Sunday, January 18, 2009

Thoughts on Understanding Neural Networks

Lately, I've been thinking quite a bit about neural networks. In particular, I've been wondering whether it is actually possible to understand them. As a note, this posting assumes that the reader has some understanding of neural networks. Of course, we at Data Miners, heartily recommend our book Data Mining Techniques for Marketing, Sales, and Customer Relationship Management for introducing neural networks (as well as a plethora of other data mining algorithms).

Let me start with a picture of a neural network. The following is a simple network that takes three inputs and has two nodes in the hidden layer:

Note that this structure of the network explains what is really happening. The "input layer" (the first layer connected to the inputs) standardizes the inputs. The "output layer" (connect to the output) is doing a regression or logistic regression, depending on whether the target is numeric or binary. The hidden layers are actually doing a mathematical operation as well. This could be the logistic function; more typically, though it is the hyperbolic tangent. All of the lines in the diagram have weights on them.

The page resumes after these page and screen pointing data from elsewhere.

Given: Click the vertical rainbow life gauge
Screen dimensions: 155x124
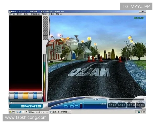Looking at the screenshot, I should pyautogui.click(x=44, y=78).
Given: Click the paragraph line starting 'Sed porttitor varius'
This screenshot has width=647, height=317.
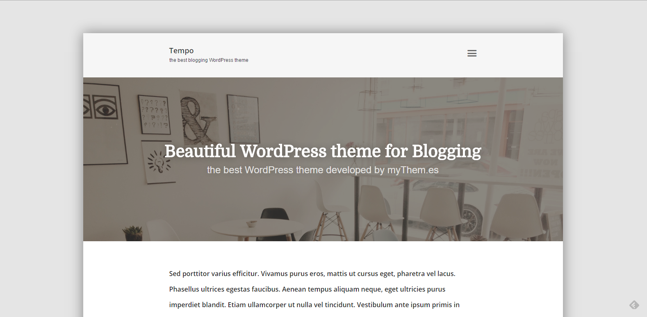Looking at the screenshot, I should coord(312,274).
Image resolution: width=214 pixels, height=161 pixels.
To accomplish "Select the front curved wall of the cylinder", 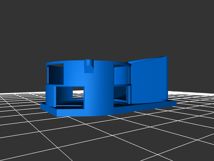I will tap(99, 88).
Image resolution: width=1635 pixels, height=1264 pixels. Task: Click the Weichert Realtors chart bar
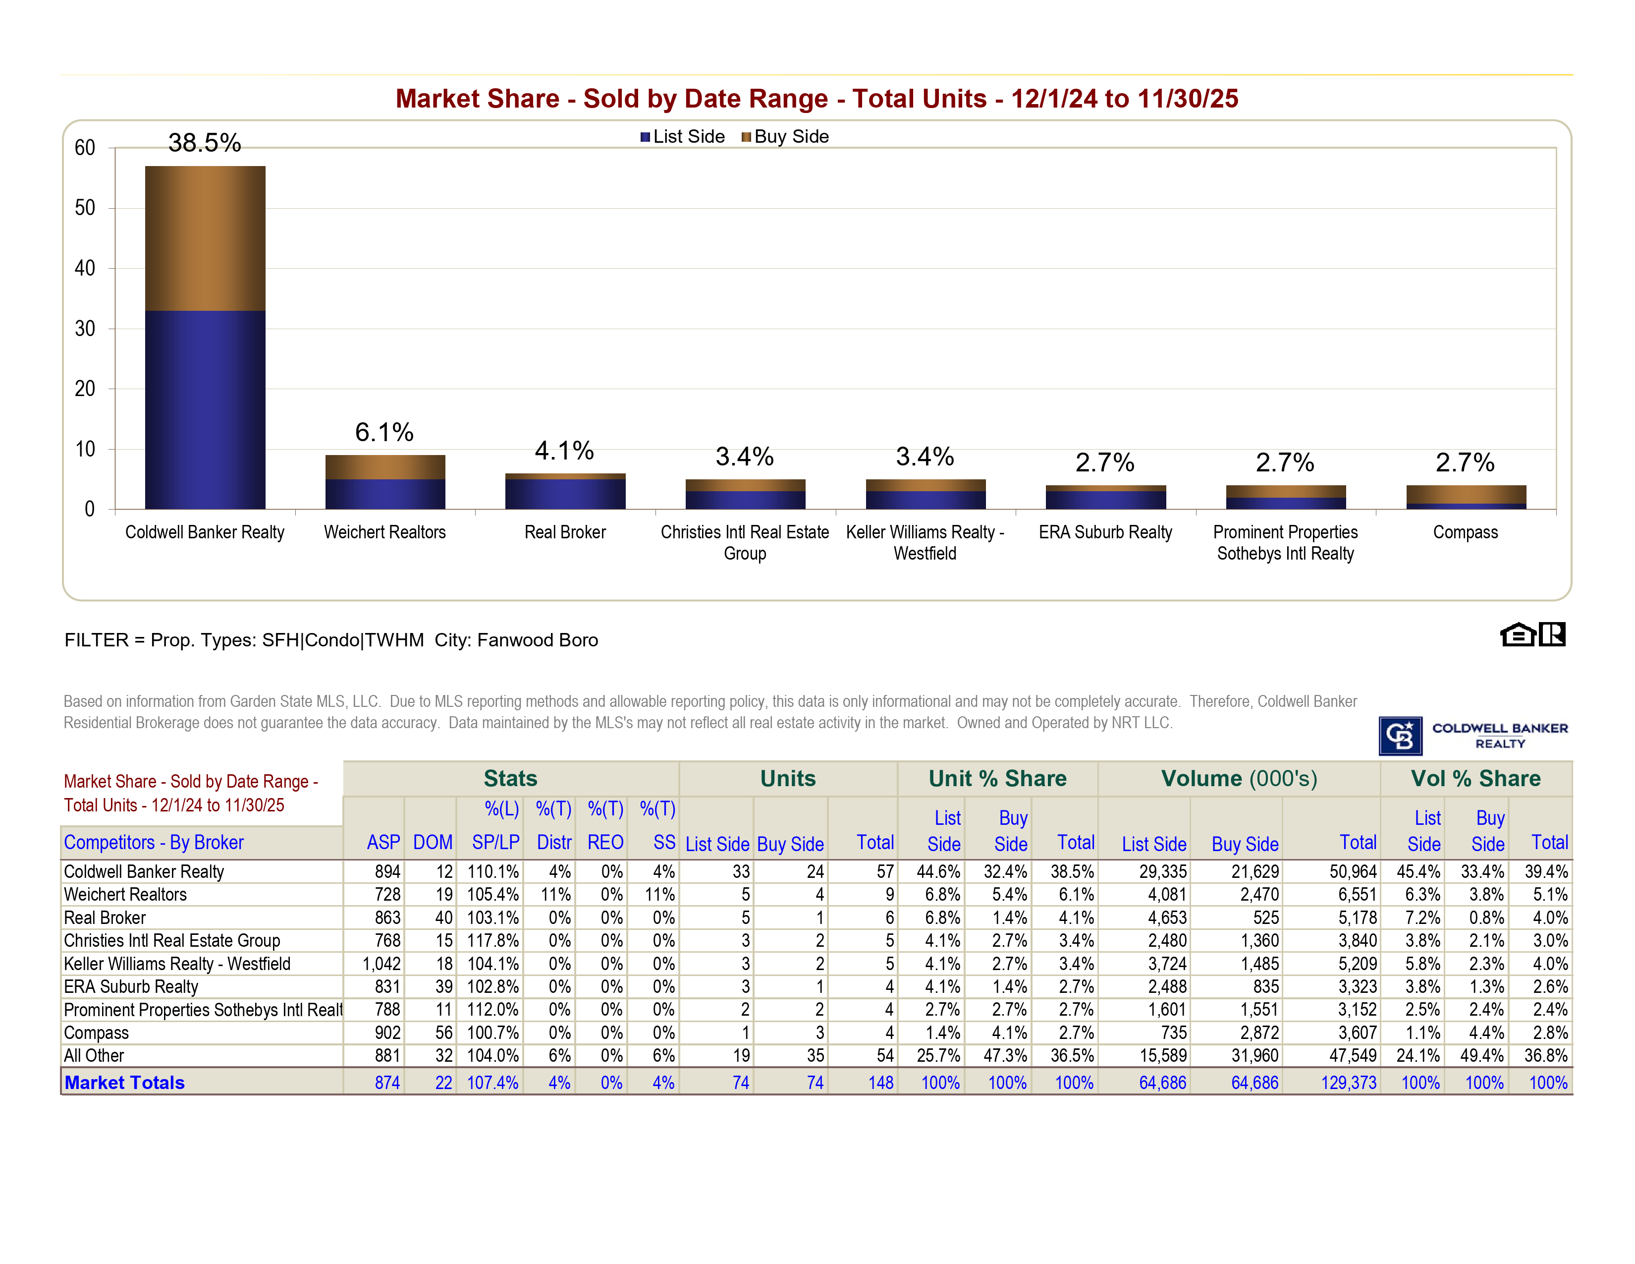pos(385,482)
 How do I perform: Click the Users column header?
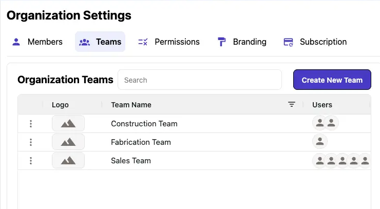(x=322, y=105)
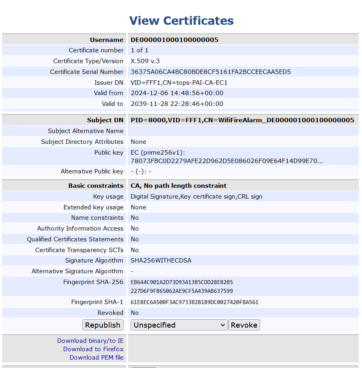Click the Fingerprint SHA-256 hash value
Image resolution: width=362 pixels, height=368 pixels.
(x=182, y=286)
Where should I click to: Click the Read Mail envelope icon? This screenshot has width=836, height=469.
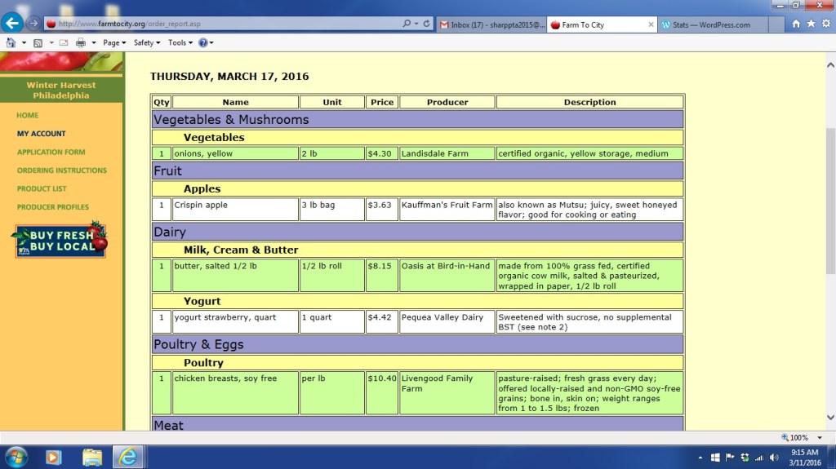click(63, 42)
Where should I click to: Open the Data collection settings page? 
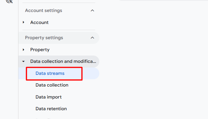click(x=52, y=85)

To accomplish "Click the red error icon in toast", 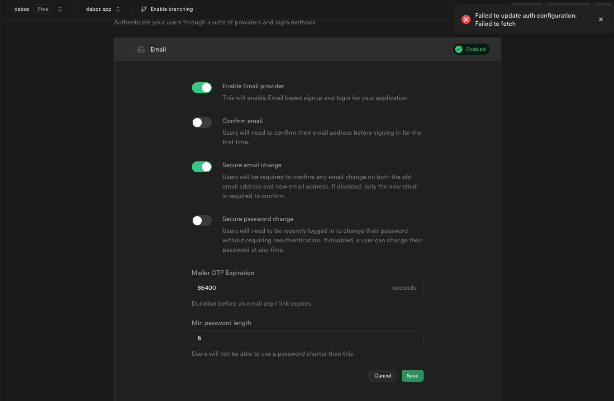I will [466, 19].
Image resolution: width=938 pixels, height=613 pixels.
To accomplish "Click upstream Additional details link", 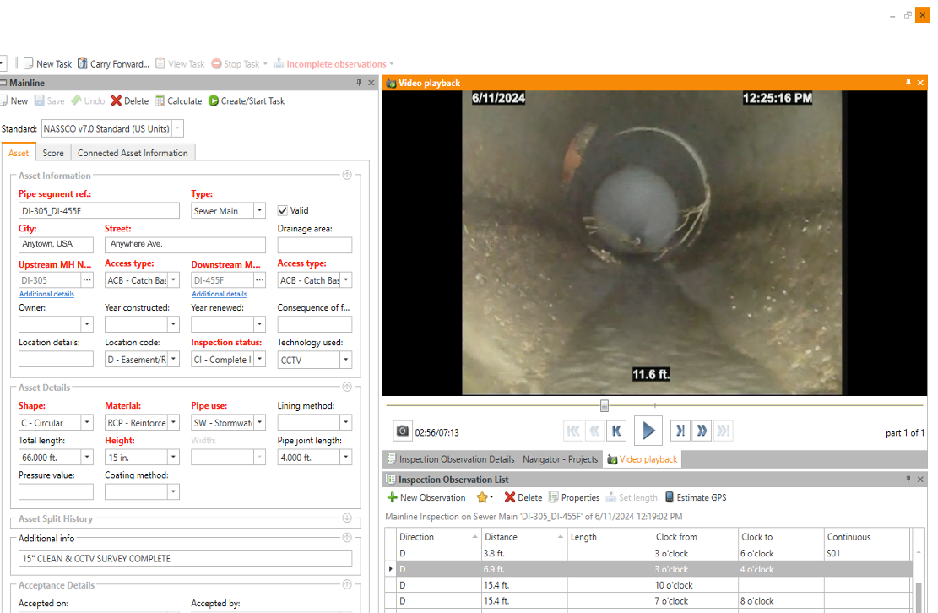I will pyautogui.click(x=46, y=294).
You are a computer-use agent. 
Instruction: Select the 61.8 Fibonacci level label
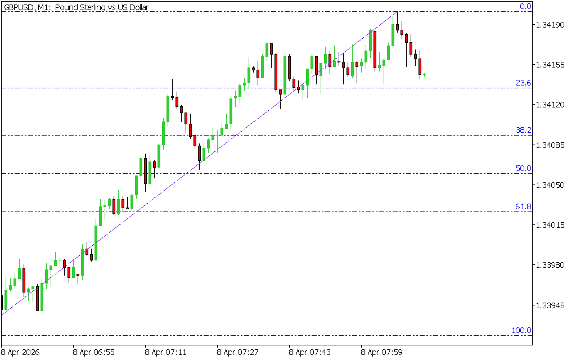(523, 207)
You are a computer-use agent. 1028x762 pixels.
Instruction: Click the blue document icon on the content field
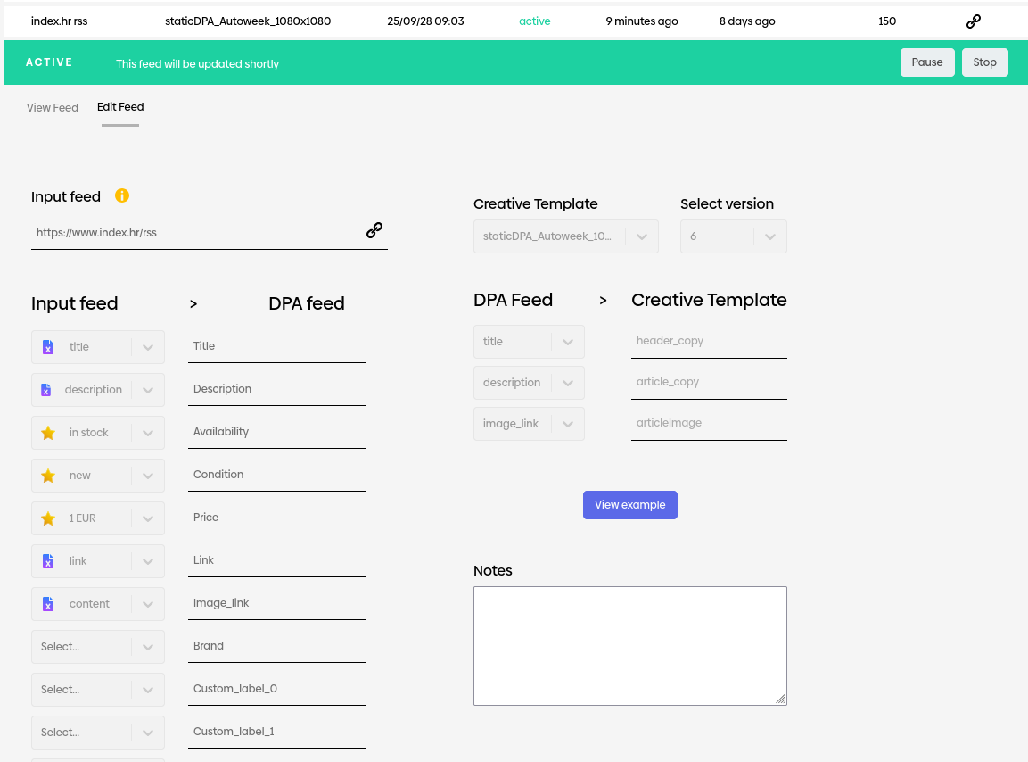pyautogui.click(x=48, y=603)
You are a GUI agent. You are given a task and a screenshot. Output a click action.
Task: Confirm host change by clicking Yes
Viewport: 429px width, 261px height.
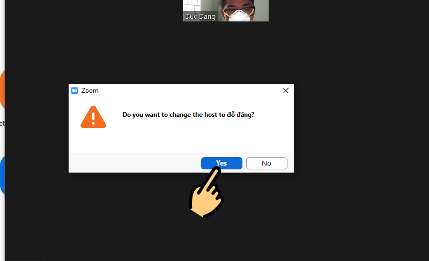(221, 163)
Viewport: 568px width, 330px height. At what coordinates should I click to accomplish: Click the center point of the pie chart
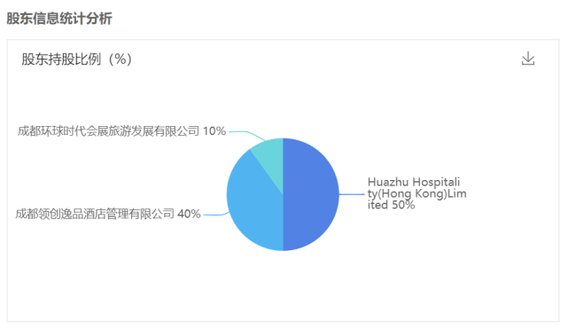click(x=283, y=194)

Setting these weights -- plus a few others not shown -- is the process of training the neural network.

The topology of the neural network is specifically how SAS Enterprise Miner implements the network. Other tools have similar capabilities. Here, I am using SAS EM for three reasons. First, because we teach a class using this tool, I have pre-built neural network diagrams. Second, the neural network node allows me to score the hidden units. And third, the graphics provide a data-colored scatter plot, which I use to describe what's happening.

There are several ways to understand this neural network. The most basic way is "it's a black box and we don't need to understand it." In many respects, this is the standard data mining viewpoint. Neural networks often work well. However, if you want a technique that let's you undersand what it is doing, then choose another technique, such as regression or decision trees or nearest neighbor.

A related viewpoint is to write down the equation for what the network is doing. Then point out that this equation *is* the network. The problem is not that the network cannot explain what it is doing. The problem is that we human beings cannot understand what it is saying.

I am going to propose two other ways of looking at the network. One is geometrically. The inputs are projected onto the outputs of the hidden layer. The results of this projection are then combined to form the output. The other method is, for lack of a better term, "clustering". The hidden nodes actually identify patterns in the original data, and one hidden node usually dominates the output within a cluster.

Let me start with the geometric interpretation. For the network above, there are three dimensions of inputs and two hidden nodes. So, three dimensions are projected down to two dimensions.

I do need to emphasize that these projections are not the linear projections. This means that they are not described by simple matrices. These are non-linear projections. In particular, a given dimension could be stretched non-uniformly, which further complicates the situation.

I chose two nodes in the hidden layer on purpose, simply because two dimensions are pretty easy to visualize. Then I went and I tried it on a small neural network, using Enterprise Miner. The next couple of pictures are scatter plots made with EM. It has the nice feature that I can color the points based on data -- a feature sadly lacking from Excel.

The following scatter plot shows the original data points (about 2,700 of them). The positions are determined by the outputs of the hidden layers. The colors show the output of the network itself (blue being close to 0 and red being close to 1). The network is predicting a value of 0 or 1 based on a balanced training set and three inputs.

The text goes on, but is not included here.